I know the values of $a$ and $b$ and I want some other form of this equation to solve it using C++ programming language without overflow, because $a$ and $b$ can reach $100$.
I was thinking about logarithm but I could not complete the idea if we take the logarithm of the two sides:
$\log (a^b - b^a)$ = $\log x$
any idea?
On
Evaluate $b \log(a)$ and $a \log(b)$. Suppose, for example, that $a \log(b)$ is smaller. $b \log(a) - a \log(b)=\log(\frac{a^b}{b^a})$. If this is so large that exponentiating causes overflow (or even gives you a 20-digit number), then for all practical purposes $x=a^b-b^a$ is just $a^b$ for purposes of the number of significant digits you have, and you are done (i.e., $\log(x)=b \log(a)$ to avoid overflow). If $b \log(a) - a \log(b)$ is less than $\log(10^{20})$ or so, exponentiate it and subtract $1$ to get $\frac{x}{b^a}$. If $b^a$ is not too large, solve directly. If $b^a$ is very large, take the log again to get $\log(x)-a\log(b)$, and then add $a\log(b)$ to get $\log(x)$.
The key thing is to realize that is $b \log(a)$ is sufficiently larger than $a \log(b)$, then $a^b-b^a$ will just be $a^b$. And of course (which I think you already know) to realize that if $x$ would overflow, you would still like to return $\log (x)$.

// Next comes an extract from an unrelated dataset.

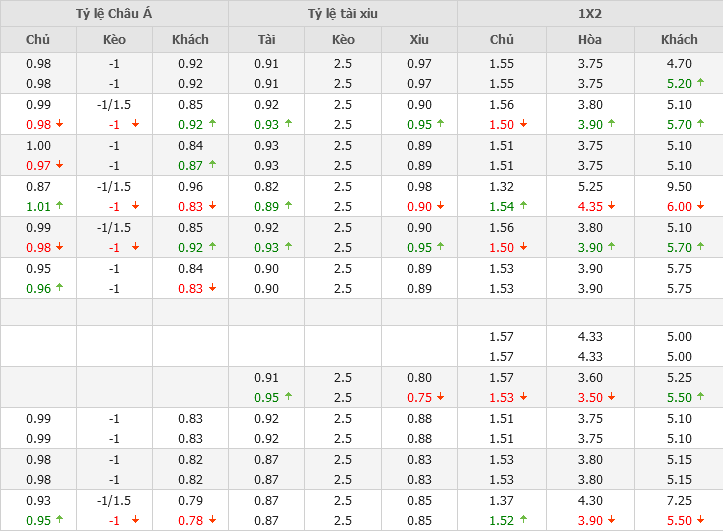Click the green up arrow next to 1.01
The height and width of the screenshot is (531, 723).
59,207
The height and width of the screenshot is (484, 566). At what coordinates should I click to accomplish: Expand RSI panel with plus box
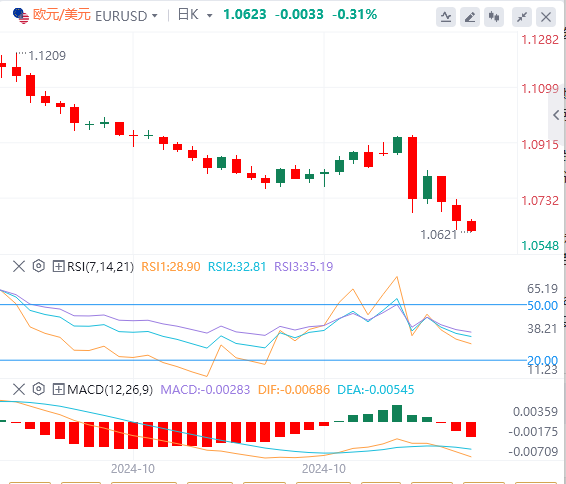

Unless $a$ and $b$ are very close, one of these will be much larger than the other. In that case if either one overflows the difference will, too, so you might as well just do the straightforward computation. Contrast $$10^{12}=1,000,000,000,000\\12^{10}=61,917,364,224$$ Taking the difference doesn't reduce $10^{12}$ much at all. If $a,b$ are integers just test for equality. If they are equal return $0$, otherwise compute it as written and let it overflow.